---------- Input rows
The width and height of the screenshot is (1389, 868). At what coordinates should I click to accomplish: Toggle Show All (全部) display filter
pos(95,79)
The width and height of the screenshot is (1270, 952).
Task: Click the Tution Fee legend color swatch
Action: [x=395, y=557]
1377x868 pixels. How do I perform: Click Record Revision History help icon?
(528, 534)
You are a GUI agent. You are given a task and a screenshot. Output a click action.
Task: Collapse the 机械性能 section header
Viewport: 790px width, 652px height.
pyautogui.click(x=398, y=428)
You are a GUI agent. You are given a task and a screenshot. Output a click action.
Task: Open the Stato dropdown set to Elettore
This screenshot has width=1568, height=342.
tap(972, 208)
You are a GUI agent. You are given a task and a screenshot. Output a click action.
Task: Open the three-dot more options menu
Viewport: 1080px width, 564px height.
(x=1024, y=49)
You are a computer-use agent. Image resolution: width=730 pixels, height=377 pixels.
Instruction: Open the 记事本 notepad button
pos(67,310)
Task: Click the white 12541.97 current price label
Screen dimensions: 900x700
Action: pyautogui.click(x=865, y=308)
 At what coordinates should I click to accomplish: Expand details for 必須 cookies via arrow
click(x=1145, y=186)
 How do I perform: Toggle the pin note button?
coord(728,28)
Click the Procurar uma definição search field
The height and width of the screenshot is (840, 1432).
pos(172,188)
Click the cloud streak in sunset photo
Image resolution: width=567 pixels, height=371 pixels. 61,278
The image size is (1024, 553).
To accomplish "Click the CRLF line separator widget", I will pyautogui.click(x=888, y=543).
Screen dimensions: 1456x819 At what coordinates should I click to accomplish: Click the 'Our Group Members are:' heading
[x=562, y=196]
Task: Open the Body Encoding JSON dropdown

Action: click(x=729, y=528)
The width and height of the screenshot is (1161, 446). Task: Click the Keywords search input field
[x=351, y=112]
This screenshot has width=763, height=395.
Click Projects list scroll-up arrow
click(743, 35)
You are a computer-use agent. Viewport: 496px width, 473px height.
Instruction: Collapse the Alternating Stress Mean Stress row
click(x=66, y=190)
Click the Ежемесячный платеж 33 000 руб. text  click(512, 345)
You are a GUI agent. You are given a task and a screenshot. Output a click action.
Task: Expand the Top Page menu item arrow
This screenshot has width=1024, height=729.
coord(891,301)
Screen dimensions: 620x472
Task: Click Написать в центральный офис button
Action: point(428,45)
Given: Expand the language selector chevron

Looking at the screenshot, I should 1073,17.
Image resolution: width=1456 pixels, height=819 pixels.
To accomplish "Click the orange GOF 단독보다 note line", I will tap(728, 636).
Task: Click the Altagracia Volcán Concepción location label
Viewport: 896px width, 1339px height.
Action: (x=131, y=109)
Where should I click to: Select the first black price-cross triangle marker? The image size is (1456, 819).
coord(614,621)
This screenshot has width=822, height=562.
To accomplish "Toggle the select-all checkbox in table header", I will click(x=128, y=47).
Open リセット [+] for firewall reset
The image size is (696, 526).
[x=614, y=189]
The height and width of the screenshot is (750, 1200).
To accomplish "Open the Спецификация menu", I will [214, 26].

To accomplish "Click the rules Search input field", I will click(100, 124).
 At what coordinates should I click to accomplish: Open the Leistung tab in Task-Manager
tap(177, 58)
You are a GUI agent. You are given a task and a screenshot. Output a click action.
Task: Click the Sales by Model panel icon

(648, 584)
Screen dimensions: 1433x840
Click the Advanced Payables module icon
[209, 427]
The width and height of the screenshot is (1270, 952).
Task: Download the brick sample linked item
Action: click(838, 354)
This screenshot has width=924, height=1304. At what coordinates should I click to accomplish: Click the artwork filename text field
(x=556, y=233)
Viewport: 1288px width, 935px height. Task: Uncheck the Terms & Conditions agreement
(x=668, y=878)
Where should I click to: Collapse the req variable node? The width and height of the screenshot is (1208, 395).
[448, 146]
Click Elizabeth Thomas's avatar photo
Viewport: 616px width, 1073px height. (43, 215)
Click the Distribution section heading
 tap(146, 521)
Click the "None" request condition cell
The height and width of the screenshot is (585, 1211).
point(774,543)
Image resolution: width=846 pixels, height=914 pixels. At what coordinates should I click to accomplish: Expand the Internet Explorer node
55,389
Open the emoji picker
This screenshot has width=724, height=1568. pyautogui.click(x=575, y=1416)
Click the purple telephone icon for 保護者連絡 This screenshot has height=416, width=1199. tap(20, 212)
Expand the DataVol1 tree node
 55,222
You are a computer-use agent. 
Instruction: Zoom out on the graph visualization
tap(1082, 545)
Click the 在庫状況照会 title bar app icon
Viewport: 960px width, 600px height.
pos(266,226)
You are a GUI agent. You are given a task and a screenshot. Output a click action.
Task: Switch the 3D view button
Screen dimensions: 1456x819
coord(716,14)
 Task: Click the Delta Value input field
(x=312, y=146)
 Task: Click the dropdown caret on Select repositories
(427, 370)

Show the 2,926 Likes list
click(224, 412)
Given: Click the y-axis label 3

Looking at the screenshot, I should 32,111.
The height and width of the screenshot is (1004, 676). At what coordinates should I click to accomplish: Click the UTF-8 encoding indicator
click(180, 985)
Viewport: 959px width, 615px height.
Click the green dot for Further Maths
--------------------
Given instruction: Copy verbatim the lines above, from the line containing "Click the Distribution section heading" to the line containing "Click the purple", including both of those lines.

Solved exercise:
Click the Distribution section heading
 tap(146, 521)
Click the "None" request condition cell
The height and width of the screenshot is (585, 1211).
point(774,543)
Image resolution: width=846 pixels, height=914 pixels. At what coordinates should I click to accomplish: Expand the Internet Explorer node
55,389
Open the emoji picker
This screenshot has width=724, height=1568. pyautogui.click(x=575, y=1416)
Click the purple telephone icon for 保護者連絡 This screenshot has height=416, width=1199. tap(20, 212)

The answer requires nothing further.